Exercise objective: Among the lines below, take the one holding "Where should I click to: Click the dollar", the one holding "This screenshot has height=1568, width=723.", and all lines between them. Set them down exactly.

Dataset records:
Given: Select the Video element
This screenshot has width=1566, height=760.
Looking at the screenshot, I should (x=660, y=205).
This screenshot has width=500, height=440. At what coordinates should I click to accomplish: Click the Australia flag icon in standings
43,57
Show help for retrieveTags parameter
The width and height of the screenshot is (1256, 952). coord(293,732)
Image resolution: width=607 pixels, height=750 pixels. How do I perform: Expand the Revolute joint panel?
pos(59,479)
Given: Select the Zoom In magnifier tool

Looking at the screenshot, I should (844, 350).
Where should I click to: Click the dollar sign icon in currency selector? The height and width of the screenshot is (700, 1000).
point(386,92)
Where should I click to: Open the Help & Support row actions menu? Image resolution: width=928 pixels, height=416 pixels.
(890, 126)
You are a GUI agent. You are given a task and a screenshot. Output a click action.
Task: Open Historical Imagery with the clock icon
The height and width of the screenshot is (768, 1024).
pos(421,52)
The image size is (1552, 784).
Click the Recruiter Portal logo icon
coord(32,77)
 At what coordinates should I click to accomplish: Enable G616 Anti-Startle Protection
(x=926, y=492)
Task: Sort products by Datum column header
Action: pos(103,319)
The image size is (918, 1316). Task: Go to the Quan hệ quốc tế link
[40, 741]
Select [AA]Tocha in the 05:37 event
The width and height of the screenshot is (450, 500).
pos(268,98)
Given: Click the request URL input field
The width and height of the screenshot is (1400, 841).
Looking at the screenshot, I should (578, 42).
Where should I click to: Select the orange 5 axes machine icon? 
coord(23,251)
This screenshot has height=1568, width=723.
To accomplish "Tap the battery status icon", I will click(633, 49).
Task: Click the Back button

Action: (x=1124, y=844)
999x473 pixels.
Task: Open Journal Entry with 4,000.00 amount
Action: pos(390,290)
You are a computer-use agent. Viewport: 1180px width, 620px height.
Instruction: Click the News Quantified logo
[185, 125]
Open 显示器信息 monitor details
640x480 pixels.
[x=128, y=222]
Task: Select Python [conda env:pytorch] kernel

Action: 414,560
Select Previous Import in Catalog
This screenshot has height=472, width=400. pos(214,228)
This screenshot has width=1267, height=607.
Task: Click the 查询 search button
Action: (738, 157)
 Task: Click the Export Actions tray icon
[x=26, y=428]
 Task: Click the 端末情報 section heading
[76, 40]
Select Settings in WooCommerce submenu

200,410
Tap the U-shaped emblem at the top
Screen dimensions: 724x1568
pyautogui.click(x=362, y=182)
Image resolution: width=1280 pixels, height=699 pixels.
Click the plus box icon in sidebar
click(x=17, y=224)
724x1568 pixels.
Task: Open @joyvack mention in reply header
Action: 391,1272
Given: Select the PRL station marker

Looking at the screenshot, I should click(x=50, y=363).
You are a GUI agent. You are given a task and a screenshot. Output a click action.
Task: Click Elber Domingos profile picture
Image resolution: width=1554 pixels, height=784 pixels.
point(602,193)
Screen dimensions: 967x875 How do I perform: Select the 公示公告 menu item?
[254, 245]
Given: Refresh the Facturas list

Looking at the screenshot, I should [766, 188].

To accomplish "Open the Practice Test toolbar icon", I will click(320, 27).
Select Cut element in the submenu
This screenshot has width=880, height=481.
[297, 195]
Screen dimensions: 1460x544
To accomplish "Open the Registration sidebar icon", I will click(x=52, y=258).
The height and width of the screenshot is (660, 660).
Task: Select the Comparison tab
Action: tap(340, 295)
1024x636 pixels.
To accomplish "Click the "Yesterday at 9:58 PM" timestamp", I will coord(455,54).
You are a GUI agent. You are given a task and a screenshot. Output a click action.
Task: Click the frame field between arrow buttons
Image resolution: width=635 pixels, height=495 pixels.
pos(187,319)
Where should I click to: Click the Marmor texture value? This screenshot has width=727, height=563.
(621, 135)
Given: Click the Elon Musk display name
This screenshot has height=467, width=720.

Task response:
Where should I click to: Click the dollar sign icon in currency selector? The height and width of the screenshot is (700, 1000).
point(386,92)
Where should I click to: Open the Help & Support row actions menu? Image resolution: width=928 pixels, height=416 pixels.
(890, 126)
You are a GUI agent. You are given a task and a screenshot. Output a click action.
Task: Open Historical Imagery with the clock icon
The height and width of the screenshot is (768, 1024).
pos(421,52)
The image size is (1552, 784).
Click the Recruiter Portal logo icon
coord(32,77)
 At what coordinates should I click to accomplish: Enable G616 Anti-Startle Protection
(x=926, y=492)
Task: Sort products by Datum column header
Action: pos(103,319)
The image size is (918, 1316). Task: Go to the Quan hệ quốc tế link
[40, 741]
Select [AA]Tocha in the 05:37 event
The width and height of the screenshot is (450, 500).
pos(268,98)
Given: Click the request URL input field
The width and height of the screenshot is (1400, 841).
Looking at the screenshot, I should (578, 42).
Where should I click to: Select the orange 5 axes machine icon? 
coord(23,251)
This screenshot has height=1568, width=723.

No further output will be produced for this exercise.